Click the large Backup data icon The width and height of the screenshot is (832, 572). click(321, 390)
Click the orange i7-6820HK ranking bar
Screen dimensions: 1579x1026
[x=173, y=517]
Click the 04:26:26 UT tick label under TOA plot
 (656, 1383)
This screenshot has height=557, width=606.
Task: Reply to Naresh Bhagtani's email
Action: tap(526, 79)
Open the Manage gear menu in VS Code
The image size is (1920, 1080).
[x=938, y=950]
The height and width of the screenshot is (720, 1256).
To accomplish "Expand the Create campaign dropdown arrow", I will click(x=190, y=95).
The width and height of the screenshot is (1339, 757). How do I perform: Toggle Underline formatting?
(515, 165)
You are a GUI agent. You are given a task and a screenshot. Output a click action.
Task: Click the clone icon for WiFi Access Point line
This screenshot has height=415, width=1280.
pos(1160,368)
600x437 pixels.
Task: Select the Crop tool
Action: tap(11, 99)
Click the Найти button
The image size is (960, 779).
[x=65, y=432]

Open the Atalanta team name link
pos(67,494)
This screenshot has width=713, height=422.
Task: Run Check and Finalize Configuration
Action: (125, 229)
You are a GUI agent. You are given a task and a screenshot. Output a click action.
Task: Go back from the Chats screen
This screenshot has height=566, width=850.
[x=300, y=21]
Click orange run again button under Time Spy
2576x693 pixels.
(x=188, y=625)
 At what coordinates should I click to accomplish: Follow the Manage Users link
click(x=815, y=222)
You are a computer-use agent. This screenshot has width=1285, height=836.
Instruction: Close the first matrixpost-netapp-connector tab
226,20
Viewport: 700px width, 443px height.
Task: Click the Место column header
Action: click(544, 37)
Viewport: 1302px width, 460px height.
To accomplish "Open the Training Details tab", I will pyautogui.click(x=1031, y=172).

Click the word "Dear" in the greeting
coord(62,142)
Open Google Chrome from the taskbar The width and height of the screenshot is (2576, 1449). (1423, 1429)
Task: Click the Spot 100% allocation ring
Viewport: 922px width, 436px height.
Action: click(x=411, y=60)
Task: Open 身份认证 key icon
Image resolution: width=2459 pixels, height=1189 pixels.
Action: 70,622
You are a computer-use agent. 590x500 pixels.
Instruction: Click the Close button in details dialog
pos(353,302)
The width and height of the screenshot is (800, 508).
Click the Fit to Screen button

* Tâche courte: Recopiez toutes les lignes ci-dessus à l'identique, sans rien modifier.

* Solution du problème:
Click the large Backup data icon The width and height of the screenshot is (832, 572). click(321, 390)
Click the orange i7-6820HK ranking bar
Screen dimensions: 1579x1026
[x=173, y=517]
Click the 04:26:26 UT tick label under TOA plot
 (656, 1383)
This screenshot has height=557, width=606.
Task: Reply to Naresh Bhagtani's email
Action: tap(526, 79)
Open the Manage gear menu in VS Code
The image size is (1920, 1080).
[x=938, y=950]
The height and width of the screenshot is (720, 1256).
To accomplish "Expand the Create campaign dropdown arrow", I will click(x=190, y=95).
The width and height of the screenshot is (1339, 757). How do I perform: Toggle Underline formatting?
(515, 165)
You are a GUI agent. You are given a task and a screenshot. Output a click action.
Task: Click the clone icon for WiFi Access Point line
This screenshot has height=415, width=1280.
pos(1160,368)
600x437 pixels.
Task: Select the Crop tool
Action: tap(11, 99)
Click the Найти button
The image size is (960, 779).
[x=65, y=432]

Open the Atalanta team name link
pos(67,494)
This screenshot has width=713, height=422.
Task: Run Check and Finalize Configuration
Action: (125, 229)
You are a GUI agent. You are given a task and a screenshot. Output a click action.
Task: Go back from the Chats screen
This screenshot has height=566, width=850.
[x=300, y=21]
Click orange run again button under Time Spy
2576x693 pixels.
(x=188, y=625)
 At what coordinates should I click to accomplish: Follow the Manage Users link
click(x=815, y=222)
You are a computer-use agent. This screenshot has width=1285, height=836.
Instruction: Close the first matrixpost-netapp-connector tab
226,20
Viewport: 700px width, 443px height.
Task: Click the Место column header
Action: click(544, 37)
Viewport: 1302px width, 460px height.
To accomplish "Open the Training Details tab", I will pyautogui.click(x=1031, y=172).

Click the word "Dear" in the greeting
coord(62,142)
Open Google Chrome from the taskbar The width and height of the screenshot is (2576, 1449). (1423, 1429)
Task: Click the Spot 100% allocation ring
Viewport: 922px width, 436px height.
Action: click(x=411, y=60)
Task: Open 身份认证 key icon
Image resolution: width=2459 pixels, height=1189 pixels.
Action: 70,622
You are a computer-use agent. 590x500 pixels.
Instruction: Click the Close button in details dialog
pos(353,302)
The width and height of the screenshot is (800, 508).
Click the Fit to Screen button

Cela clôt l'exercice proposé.